Under the Competition in Contracting Act of 1984 and our Bid Protest Regulations, we review protests concerning alleged violations of procurement statutes or regulations by federal agencies in the award or proposed award of contracts for procurement of goods and services, and solicitations leading to such awards. 31 U.S.C. sections 3551(1), 3552 (2000); 4 C.F.R. sect. 21.1(a) (2007). We have found that Space Act agreements, which are issued by NASA under its “other transactions” authority pursuant to the National Aeronautics and Space Act of 1958 (the Space Act), 42 U.S.C. sect. 2473(c)(5) (2000), are not procurement contracts, and therefore we generally do not review protests of the award, or solicitations for the award, of these agreements under our bid protest jurisdiction. Exploration Partners, LLC, supra, at 4-5. We will review, however, a timely protest that an agency is improperly using a non-procurement instrument, such as a Space Act agreement, where a procurement contract is required, to ensure that an agency is not attempting to avoid the requirements of procurement statutes and regulations. Id. at 5; Energy Conversion Devices, Inc., B‑260514, June 16, 1995, 95-2 CPD para. 121 at 2.  The Federal Grant and Cooperative Agreement Act establishes the general criteria that agencies must follow in deciding which legal instrument to use when entering into a funding relationship with a state, locality or other recipient for an authorized purpose. 31 U.S.C. sections 6301-6308 (2000). Under these criteria, an agency must use a procurement contract when:

(1) the principal purpose of the instrument is to acquire (by purchase, lease, or barter) property or services for the direct benefit or use of the United States Government; or

(2) the agency decides in a specific instance that the use of a procurement contract is appropriate.

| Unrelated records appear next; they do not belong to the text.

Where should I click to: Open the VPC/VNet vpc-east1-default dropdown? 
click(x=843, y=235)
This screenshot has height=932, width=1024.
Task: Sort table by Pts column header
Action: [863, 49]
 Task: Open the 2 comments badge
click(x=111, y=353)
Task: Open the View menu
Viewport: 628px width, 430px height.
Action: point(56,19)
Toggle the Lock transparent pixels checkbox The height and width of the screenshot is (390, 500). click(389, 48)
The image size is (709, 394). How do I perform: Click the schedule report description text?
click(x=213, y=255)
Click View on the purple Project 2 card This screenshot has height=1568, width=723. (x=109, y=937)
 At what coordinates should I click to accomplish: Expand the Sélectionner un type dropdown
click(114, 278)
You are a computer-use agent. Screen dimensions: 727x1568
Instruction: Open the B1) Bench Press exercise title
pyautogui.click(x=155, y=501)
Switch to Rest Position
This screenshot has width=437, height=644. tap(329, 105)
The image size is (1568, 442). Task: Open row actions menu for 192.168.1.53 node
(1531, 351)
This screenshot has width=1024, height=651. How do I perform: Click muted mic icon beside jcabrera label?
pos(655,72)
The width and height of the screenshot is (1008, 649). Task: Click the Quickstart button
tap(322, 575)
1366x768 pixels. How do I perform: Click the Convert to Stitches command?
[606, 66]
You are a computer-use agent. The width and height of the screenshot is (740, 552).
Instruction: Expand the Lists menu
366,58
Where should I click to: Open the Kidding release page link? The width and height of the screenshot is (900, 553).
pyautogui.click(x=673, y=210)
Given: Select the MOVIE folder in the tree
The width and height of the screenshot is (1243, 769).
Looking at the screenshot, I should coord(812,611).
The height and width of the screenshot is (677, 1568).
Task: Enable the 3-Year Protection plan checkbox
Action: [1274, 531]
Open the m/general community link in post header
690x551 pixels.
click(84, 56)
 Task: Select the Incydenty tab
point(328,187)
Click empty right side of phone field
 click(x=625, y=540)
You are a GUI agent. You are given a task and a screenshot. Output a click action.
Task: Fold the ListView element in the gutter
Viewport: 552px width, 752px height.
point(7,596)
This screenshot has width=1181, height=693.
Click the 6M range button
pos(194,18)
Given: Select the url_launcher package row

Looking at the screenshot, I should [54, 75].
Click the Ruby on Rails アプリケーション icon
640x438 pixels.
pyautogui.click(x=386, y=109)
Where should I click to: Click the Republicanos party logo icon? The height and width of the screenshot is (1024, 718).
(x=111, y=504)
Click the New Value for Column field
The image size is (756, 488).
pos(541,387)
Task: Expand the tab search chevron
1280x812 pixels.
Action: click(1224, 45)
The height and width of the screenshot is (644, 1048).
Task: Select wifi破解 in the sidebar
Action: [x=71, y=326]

31 U.S.C. sect. 6303; see also Federal Acquisition Regulation (FAR) sect. 35.003(a) (“Contracts shall be used only when the principal purpose is the acquisition of supplies and services for the direct benefit of the Federal Government”). On the other hand, a procurement contract would not be required to carry out a public purpose of support or stimulation authorized by law, where the principal purpose of the agreement is not to acquire property or services for the direct benefit or use of the agency. See, e.g., 31 U.S.C. sect. 6305 (cooperative agreements); see also Rick’s Mushroom Serv., Inc. v. United States, 76 Fed.Cl. 250, 258 (2007) (agreement was not a procurement contract, where it did not contemplate the transfer of goods or services directly to the government; there was no evidence of a buyer-seller relationship; and no direct benefit accrued to the government.)  NASA contends that the principal purpose of the announcement is not to acquire goods and services for the direct benefit and use of NASA. Specifically, the agency notes that:

NASA obtains no vehicles, supply service, prototype, hardware, or other property, no systems or vehicle designs, and only the minimum Government-purpose data rights legally required by the Space Act. The Announcement does not provide NASA any right to future use of systems and vehicles developed and demonstrated under COTS Phase 1, for [International Space Station] supply missions or for any other purpose. The participant, not NASA, proposes the capabilities it will demonstrate and establishes the technical and schedule milestones for those demonstrations.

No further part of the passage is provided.